Other agencies may have different procedures. If so, I hope someone can share with us.

Bottom line - get the training, follow the guidance, know how to manage the risk of DCS when diving at altitude. Don't guess.

fire diver
07-25-2010, 19:45
There is an order of magnitude in difference between flying and driving to altitude.

mitsuguy
07-26-2010, 21:01
In general, all of the flying and altitude change recommendations are super conservative...

If we want to talk about theory and pressures, we sure can...

here's a bit of disagreement, even in PADI's tables - regardless of what your profiles for all consecutive dives were, so long as you stayed within the tables limits (no-deco), after a 6 hour surface interval, you are considered a "fresh" diver with no nitrogen, and the next dive should be calculated as a first dive. However, if you did multiple dives, you are required to have an 18 hour surface interval, per PADI's tables...

We could also do all sorts of math about ascents and pressure changes, but, the example mentioned already was ascending from 30 feet to the surface in a matter of minutes, but in all honesty, according to PADI's tables, a 60 fpm ascent rate is perfectly ok, and so long as a safety stop is not required, you can make it to the surface in 30 seconds, within the guidelines of PADI's tables... One note about this though - when diving at altitude, a maximum ascent rate of 30 fpm is recommended...

So, a computer that adjusts for altitude is great for all of this because you don't have to worry about the depth adjustments, however, there isn't a computer out there that will adjust for a higher altitude by itself - you would have to set it for a higher altitude specifically, prior to the dive, as they have no way of knowing beforehand...

I would imagine the reason that there is no difference between flying and driving to altitude is that there are so many different speeds that you could arrive at a higher altitude depending on how steep the highway is and such...

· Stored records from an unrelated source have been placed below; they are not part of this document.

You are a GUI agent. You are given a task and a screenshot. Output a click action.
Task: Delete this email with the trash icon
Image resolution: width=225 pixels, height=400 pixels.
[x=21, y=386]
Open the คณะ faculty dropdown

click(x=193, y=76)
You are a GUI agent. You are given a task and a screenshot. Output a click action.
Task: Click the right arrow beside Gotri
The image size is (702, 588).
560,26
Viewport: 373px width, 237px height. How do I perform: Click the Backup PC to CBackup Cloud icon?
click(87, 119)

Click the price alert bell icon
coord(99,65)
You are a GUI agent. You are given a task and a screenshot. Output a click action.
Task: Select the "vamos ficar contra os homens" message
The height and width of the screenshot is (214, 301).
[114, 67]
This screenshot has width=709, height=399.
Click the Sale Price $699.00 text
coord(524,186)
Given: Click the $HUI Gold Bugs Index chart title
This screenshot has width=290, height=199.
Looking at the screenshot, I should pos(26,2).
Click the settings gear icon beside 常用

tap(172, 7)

here's what PADI says about this:
"If students arrive at an altitude dive site that is higher than their
point of origination they must either:
1. Wait 6 hours prior to making their first open water altitude
dive, OR
2. Count two pressure groups for each 300 metres/1000 feet of
altitude to determine their beginning pressure group (round
up fractions of 300 metres/1000 feet.
When diving above 2400 metres/8000 feet, students must wait 6 hours
prior to making an open water dive."

PADI's recommendations about driving to altitude are the same as the Navy's - flying or driving to altitude, wait the appropriate times (12 hours single no-deco dive, 18 hours multiple dives, greater than 24 hours if deco time is incurred)

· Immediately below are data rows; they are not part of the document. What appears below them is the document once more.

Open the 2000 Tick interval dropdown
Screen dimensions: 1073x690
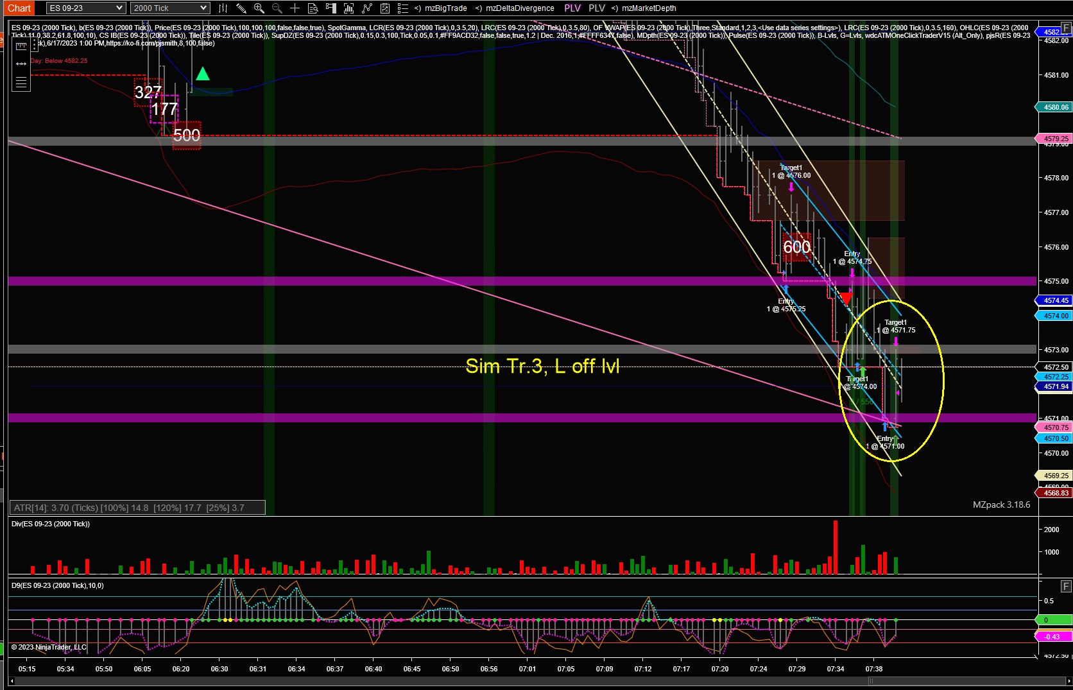click(170, 8)
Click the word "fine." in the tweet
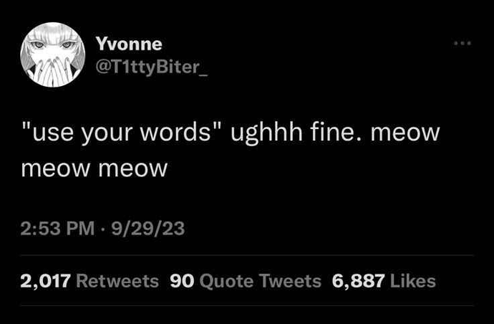Viewport: 494px width, 324px height. (x=336, y=131)
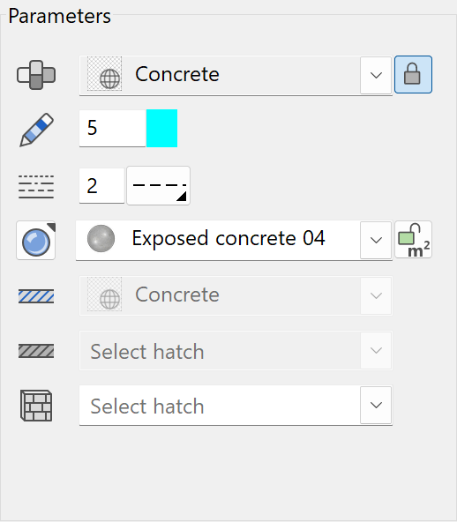Click the gray hatch pattern icon
Image resolution: width=457 pixels, height=522 pixels.
(36, 351)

Playing it safe, sure, but where do you really draw the line?

Chilly
07-26-2010, 22:27
here's what PADI says about this:
"If students arrive at an altitude dive site that is higher than their
point of origination they must either:
1. Wait 6 hours prior to making their first open water altitude
dive, OR
2. Count two pressure groups for each 300 metres/1000 feet of
altitude to determine their beginning pressure group (round
up fractions of 300 metres/1000 feet.
When diving above 2400 metres/8000 feet, students must wait 6 hours
prior to making an open water dive."

PADI's recommendations about driving to altitude are the same as the Navy's - flying or driving to altitude, wait the appropriate times (12 hours single no-deco dive, 18 hours multiple dives, greater than 24 hours if deco time is incurred)

Playing it safe, sure, but where do you really draw the line?

Mitsuguy,

Thanks for providing the PADI perspective to this thread topic. In contrast, the USN equilibration period is a straight 12 hrs, else apply a table calculation for residual nitrogen.

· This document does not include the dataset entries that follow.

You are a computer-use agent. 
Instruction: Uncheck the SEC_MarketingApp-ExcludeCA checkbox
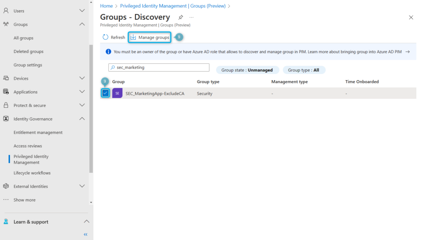coord(106,93)
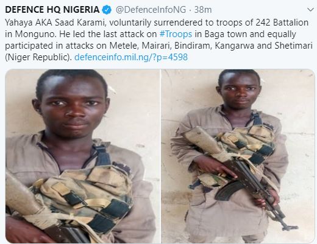317x244 pixels.
Task: Open the defenceinfo.mil.ng/?p=4598 link
Action: pyautogui.click(x=131, y=57)
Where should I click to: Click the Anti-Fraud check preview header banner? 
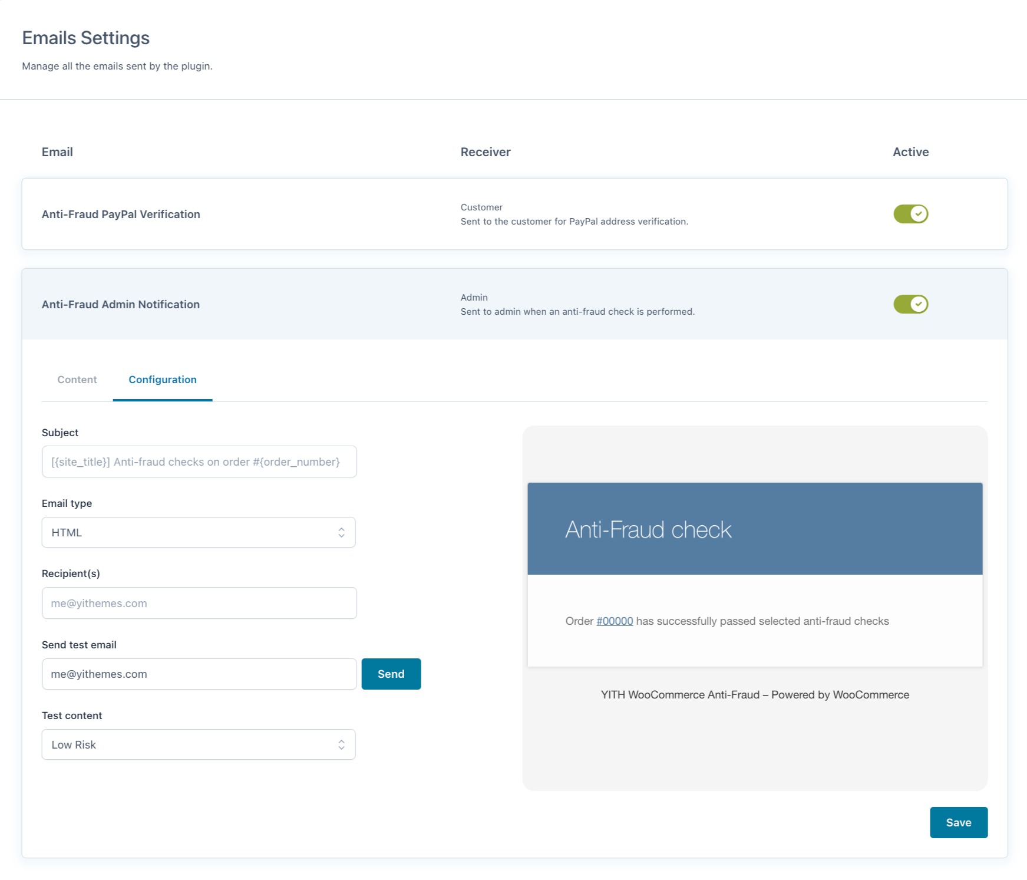coord(754,529)
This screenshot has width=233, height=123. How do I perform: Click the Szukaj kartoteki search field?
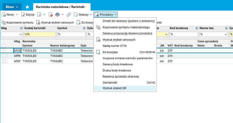click(x=40, y=34)
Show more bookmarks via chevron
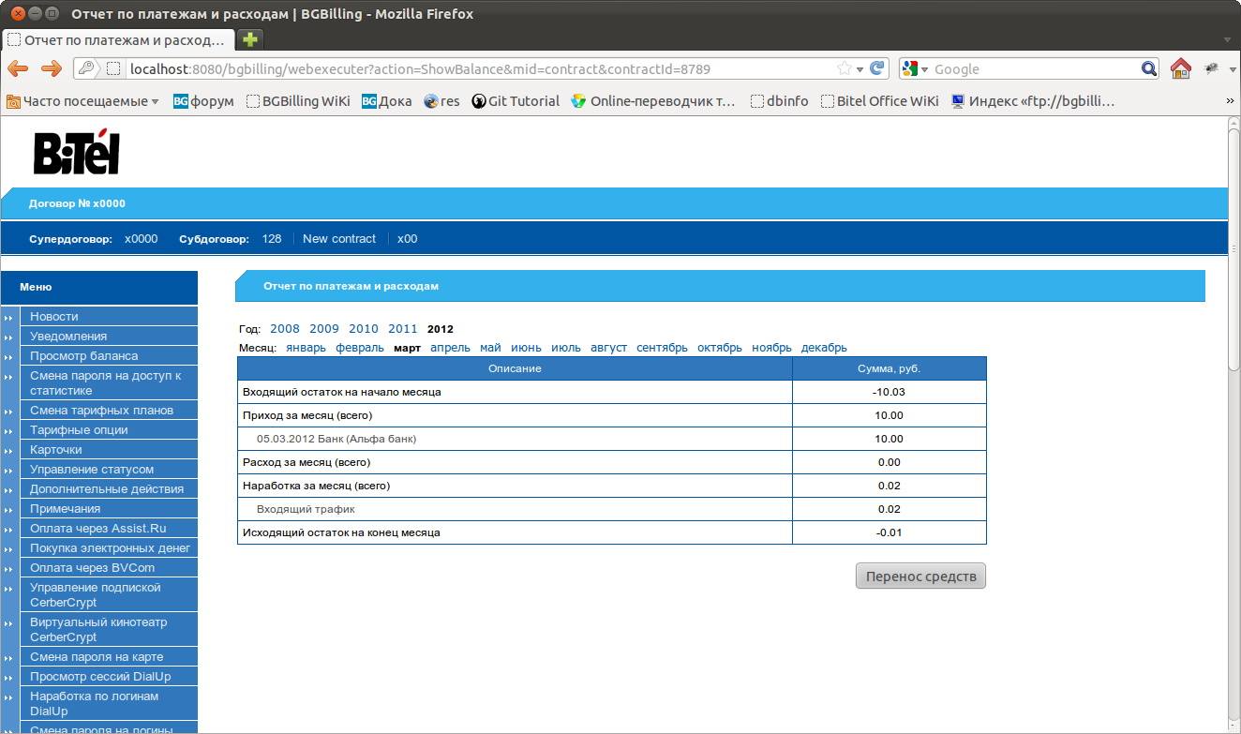Viewport: 1241px width, 734px height. tap(1230, 101)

I personally draw the line at having a procedure vice leaving my DCS risk management up to chance. USN and DAN guidelines work for me.

fire diver
07-26-2010, 23:51
Mitsuguy, you posted some good info there, but I have to make one change (I swear I'm not just arguing for the fun of it). Many computer DO automatically make altitude adjustments. I know for a fact that my computer does. The only change you have to make before dives are nitrox value (if other than 21) and sea/fresh water.

"Altitude & Depth -- The NiTek Duo automatically adjusts for altitudes up to 19,680 feet, and is capable of functioning at depths at deep as 328 feet in computer mode and 656 feet in gauge mode."